Wenn man durch die Straßen Melbournes geht, spürt man sofort den besonderen Puls dieser Stadt. Die Kultur ist hier nicht nur sichtbare Kulisse – sie lebt, atmet, verändert sich täglich. Niemand verkörpert dieses Gefühl stärker als die kleinen, verwinkelten Gassen rund um das Stadtzentrum, in denen Street Art nicht als Störung, sondern als Bereicherung verstanden wird. Ganz vorne mit dabei: AC/DC Lane, eine schmale Seitenstraße im Herzen des Geschäftsviertels, die sich inzwischen zu einem Symbol urbaner Kreativität und musikalischer Erinnerung entwickelt hat.
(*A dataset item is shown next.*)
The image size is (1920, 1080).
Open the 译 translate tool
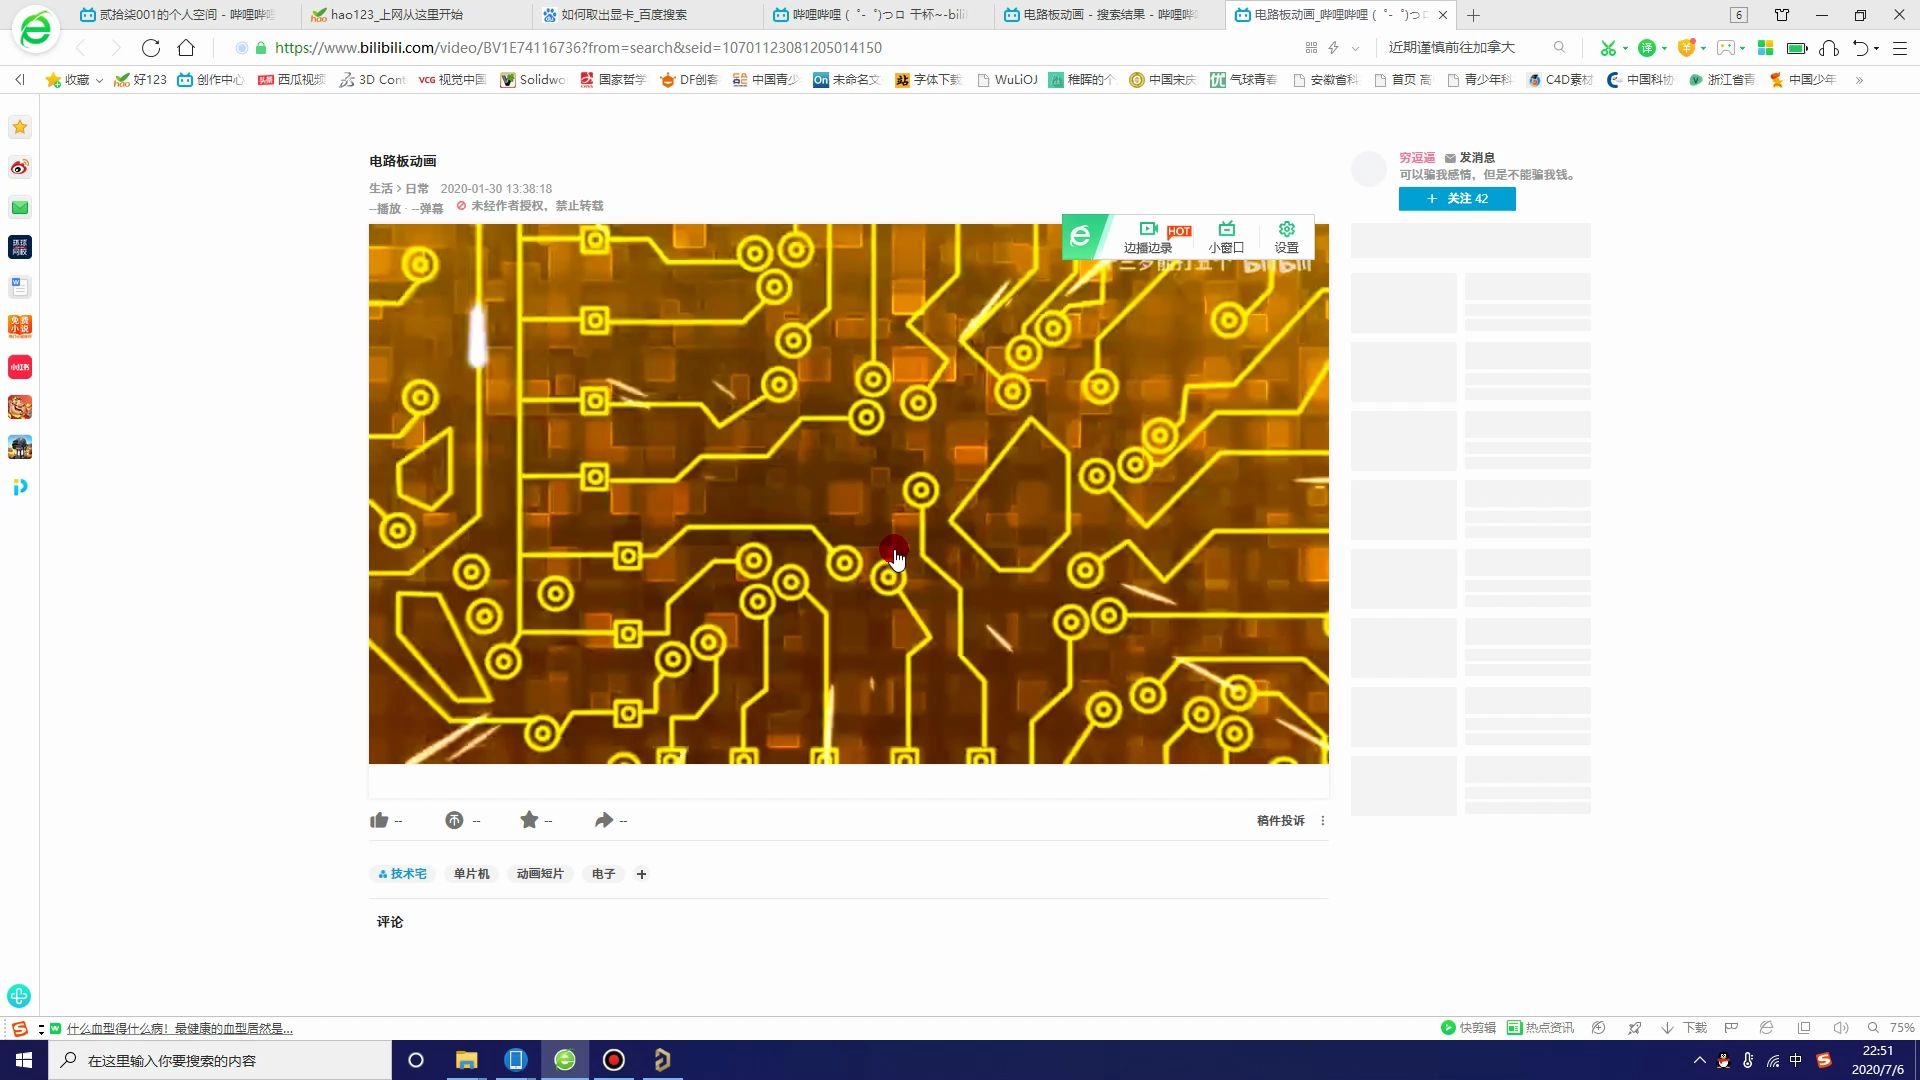tap(1648, 47)
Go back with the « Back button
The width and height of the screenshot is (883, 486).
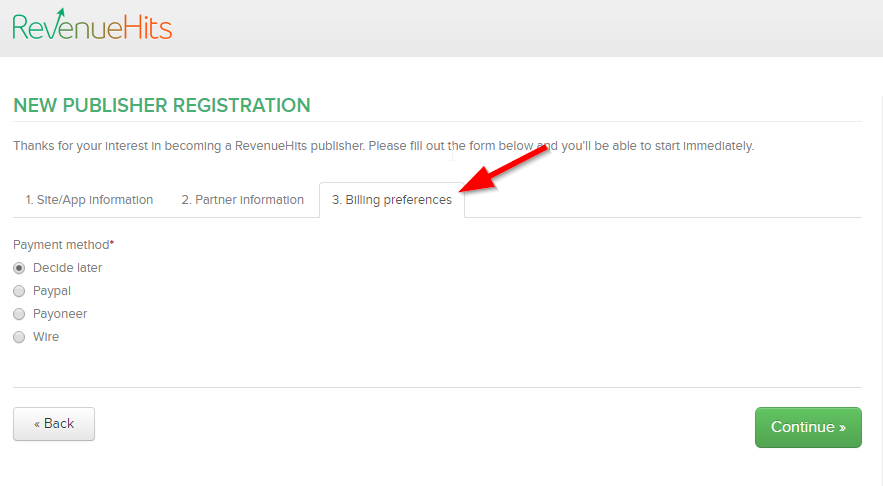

Vom einfachen Durchgang zur kulturellen Bühne
Die Geschichte der Gasse beginnt unscheinbar. Ursprünglich hieß sie Corporation Lane – ein nüchterner Name, der kaum erwarten ließ, was einmal kommen sollte. Doch Melbourne hat eine enge Verbindung zur Musik, und eine der berühmtesten Rockbands weltweit wurde in dieser Stadt mit einer der energiegeladensten Live-Aufnahmen gefeiert. 2004 benannte man die Gasse daher offiziell in AC/DC Lane um. Der Name war nicht nur eine Hommage an die Band, sondern auch ein Bekenntnis zu einer lebendigen Musikkultur.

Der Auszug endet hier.